October 12, 2020

The Dilemma of Relationships: How to Know if you Should Stay or Go.

“Should I stay or should I go?”

If I had a dollar for every time someone asked me this question, I would be a wealthy woman.

First off, if you are asking yourself this question, I offer boundless empathy—I know you.

For the most part, you love the person you are with, yet you feel troubled by the relationship. Maybe you do not love them and beat yourself up for feeling this way.

You resist embracing the reality of considering a departure. You judge yourself and think you should try harder and make sure you are taking responsibility for your part. You are the one who reads countless books, has been to therapy, and has hours of self-help under your belt.

You feel ashamed to consider a life that feels better without your partner. You may have children and are wracking yourself with guilt about tearing your family apart. Then the tsunami of fear hits you so hard that it leaves you feeling paralyzed and powerless.

Perhaps another year won’t be so bad.

You tell yourself that your life is not terrible, so why should you have the audacity to complain? Then the thing or things that cause you to toy with wanting to leave in the first place happen again. Maybe an exit feels exciting, liberating, and like you are dumping loads of burdensome baggage that is dragging you down.

Perhaps leaving feels like survival. Going can also feel like you can finally reclaim honesty and trust after enduring an affair’s betrayal. Have you lost your self-worth? Your joy? Your attractiveness? Your sexuality? Your purpose? Your passion? I could tell you to keep working on yourself and see how your partner will shift because you do.

I could tell you not to blame your partner for all of these things lacking in you. I could say, “The heart always knows.” Screw all of that. What is relevant is that you feel this way. Most likely, you have worked your ass off above and beyond to make it this far. You have probably ignored and pushed aside unhappiness for longer than you can remember.

You are terrified of the unknown, the possible financial unraveling, your livelihood if someone supports you, the possibility of being alone, a new home, and not to mention the inevitable, unrelenting grief and loss that come with the dissolution of a relationship.

“Should I stay or go?” If you are asking yourself this question, stop. I don’t mean stop asking the question—I mean pause in the question. Once you contemplate it, the barrage of shame, fantasy, judgments, fears, and so forth will overtake you and sabotage the sheer validity of the question in the first place.

I don’t care how seemingly positive or negative your relationship is. If you ask the question, I believe there is a good reason why. It is important to honor yourself here before you go off the rails about how, why, why not, how could you, and so forth.

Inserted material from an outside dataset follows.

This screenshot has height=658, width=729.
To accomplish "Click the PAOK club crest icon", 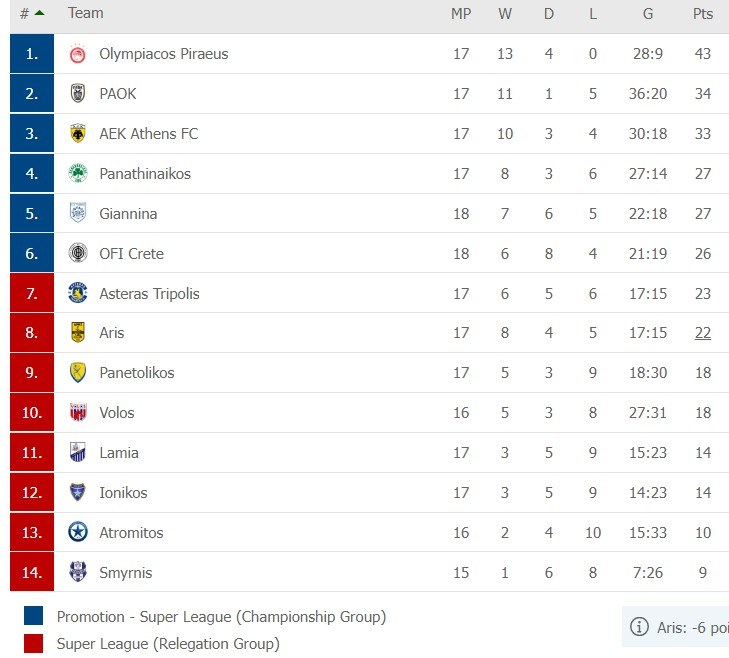I will point(77,94).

Allow yourself to be present in the utter mystery of the question. See what arises here. I am not suggesting that you will find the answer in the pause. The pause is where you become skilled in your ability to tolerate and metabolize uncomfortable emotions.

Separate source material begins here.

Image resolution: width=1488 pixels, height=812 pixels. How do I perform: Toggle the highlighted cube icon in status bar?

Take the example of fear. You may get hit with the discomfort of anxiety as soon as your mind grapples with should you stay or go. Typically, we first react to the emotional overwhelm rather than stay focused on staying or going. We lose focus and then become a servant to our painful emotions—emotions become a distraction from the question we are trying to answer.

Regardless of our relationship status, it is essential to learn how to tolerate the array of emotions circulating throughout our lives. However, they are not wrong or unworthy, and the goal is not to push them away. The truth is, it doesn’t matter why we want to stay in or leave a relationship.

I realize this is an unpopular belief. If you desire to leave, it is okay. If you’re going to stay, that is just fine too, although the exception is if your safety is at risk.

Unfortunately, we get stuck in limbo, and then a cyclical conundrum ensues. The only thing we can do is own our choice, be willing to sit in the excruciating emotional discomfort, and act accordingly, doing the necessary personal or logical tasks involved.

Trust me; I know this is far from pleasurable or comfortable. If it were, it would not be the most popular dilemma that shows up in relationship therapy/coaching.

I assure you there is a way through, and I send you compassion and love.